Un terreno completamente sterile
Intanto, per capire qualcosa di quel che è già dato, ci rivolgiamo all’esperta Aleksandra Pajić che assieme a Elvin Zejnilhodžić, porta avanti la ditta IN SITU, specializzata in sovrintendenza e ricerca archeologica, elaborazione dei rinvenimenti e del materiale archeologico, nonché realizzazione di ricostruzioni tridimensionali delle località e dei reperti. Parlando, si scopre che il terreno seppur florido di lastricati e massi di pietra, porta scalogna: strano ma vero, è completamente sterile, privo di ‘detriti’ significativi, di quel piccolo inventario di reperti minuti che solitamente costituiscono la manna dal cielo per l’archeologia in quanto aiutano a definire meglio l’appartenenza storica. “Da quanto visibile finora – rileva Aleksandra Pajić – abbiamo a che fare con la pavimentazione di una strada dalla fattura di notevole qualità, forse romana o tardoantica, che si interseca con altri percorsi e situazioni a noi ancora intelligibili e difficilmente interpretabili. Niente si può dedurre ed asserire con esattezza scientifico-matematica e tanti sono gli esempi di ‘spolia’, cioè di reimpiego di elementi di architettura d’epoca romana come ad esempio pezzi di macine, sarcofagi, soglie d’ingresso, cornicioni, colonne e quant’altro di non ubicato in situ. Vede… qui abbiamo trovato anche un pozzo, dal quale va ancora estratto il materiale da riempitura che speriamo ci fornirà qualche informazione utile alla ricerca. Poi vi è un sarcofago che sembra stato riutilizzato in funzione di contenitore per liquidi ma, per il momento sono ancora solo supposizioni”.

I prossimi scavi
Le intenzioni sono ora quelle di estendere lo scavo fino al bordo della corsia che delimita piazza Dante, ricollegandosi al vasto quadrante già scavato la scorsa primavera. In direzione della Riva non si procede oltre essendo arrivati a un metro e mezzo dalle case, la cui statica non deve essere compromessa. Va anche precisato che la superficie interessata dei lavori corrisponde ad un’area cittadina antico-medievale per eccellenza e che non si avrà anche la fortuna di raggiungere il punto critico dove passano i vicini resti sotterranei dell’antica cinta muraria.

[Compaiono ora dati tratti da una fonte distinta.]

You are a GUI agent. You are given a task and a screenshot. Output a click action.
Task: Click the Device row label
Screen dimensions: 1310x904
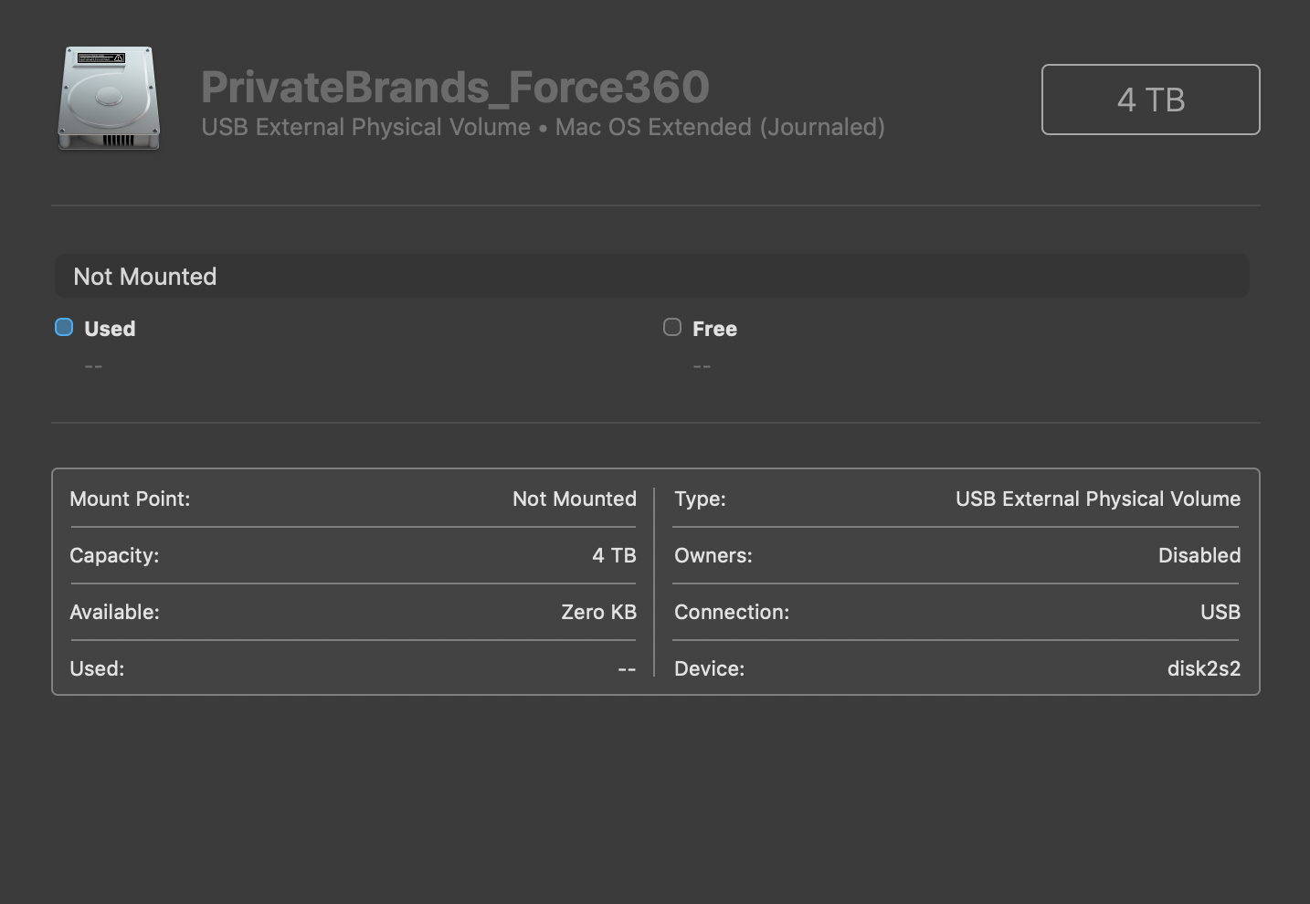[709, 668]
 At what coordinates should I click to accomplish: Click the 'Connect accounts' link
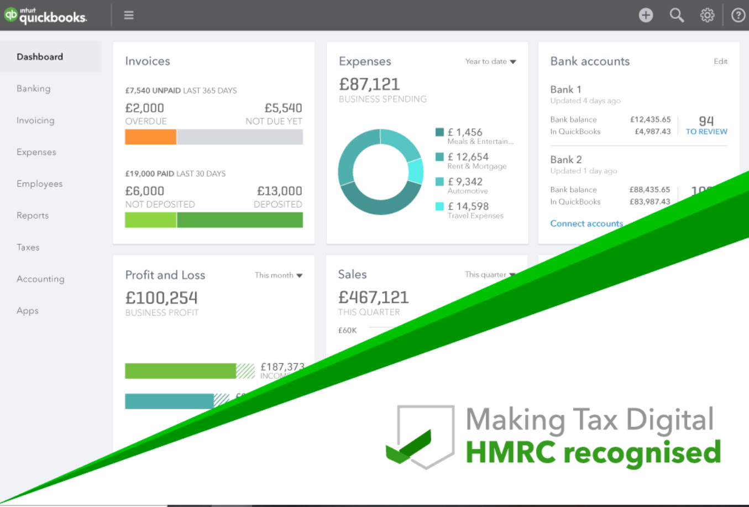click(586, 223)

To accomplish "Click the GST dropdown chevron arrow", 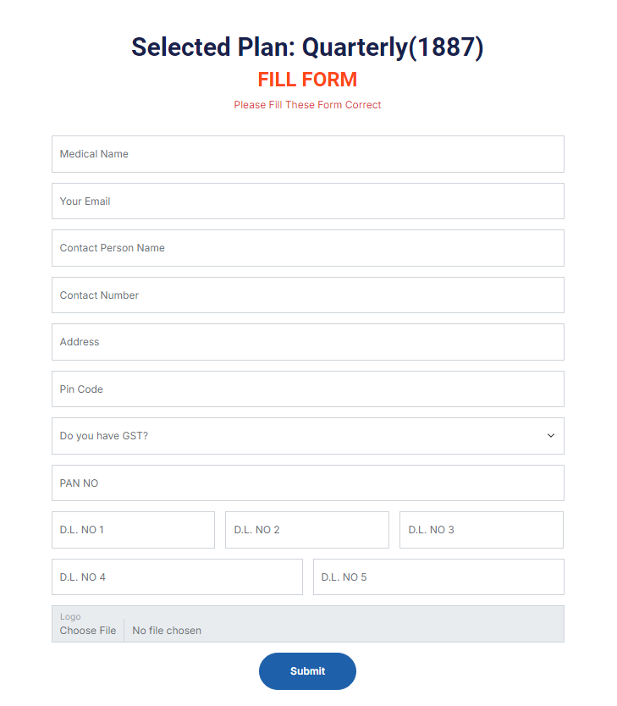I will [551, 436].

Ambienti pubblici a tutti gli effetti
Merita, intanto, riproporre l’elenco di quello che l’archeologia ha finora collezionato: la lista curata da IN SITU comprende mosaici bicromi, un muro con soglia, un ambiente, una struttura muraria divisoria, pietre a rigolo in funzione di scolo. E in detto caso si può già parlare di fiorente epoca romana-imperiale, vale a dire di I secolo d.C. Spia di tutto i reperti rinvenuti e appena analizzati. Finalmente arriva la rivelazione che il fondo archeologico polese è stato arricchito di un’anfora con datazione e timbro “Gajus Lecanius Bassius”, della nota fabbrica fasanese di anfore e di una lucerna ad olio tipo “Loeschke IX” con sigillo dell’officina Fortis. “Posso asserire in definitiva che questi – così Alksandra Pajić – non erano sicuramente spazi privati ma ambienti pubblici a tutti gli effetti, aperti verso l’area portuale. Gli scavi successivi, che già ci fanno imbattere in un infinità di strati culturali sovrapposti, riusciranno sicuramente a raccontare di più”.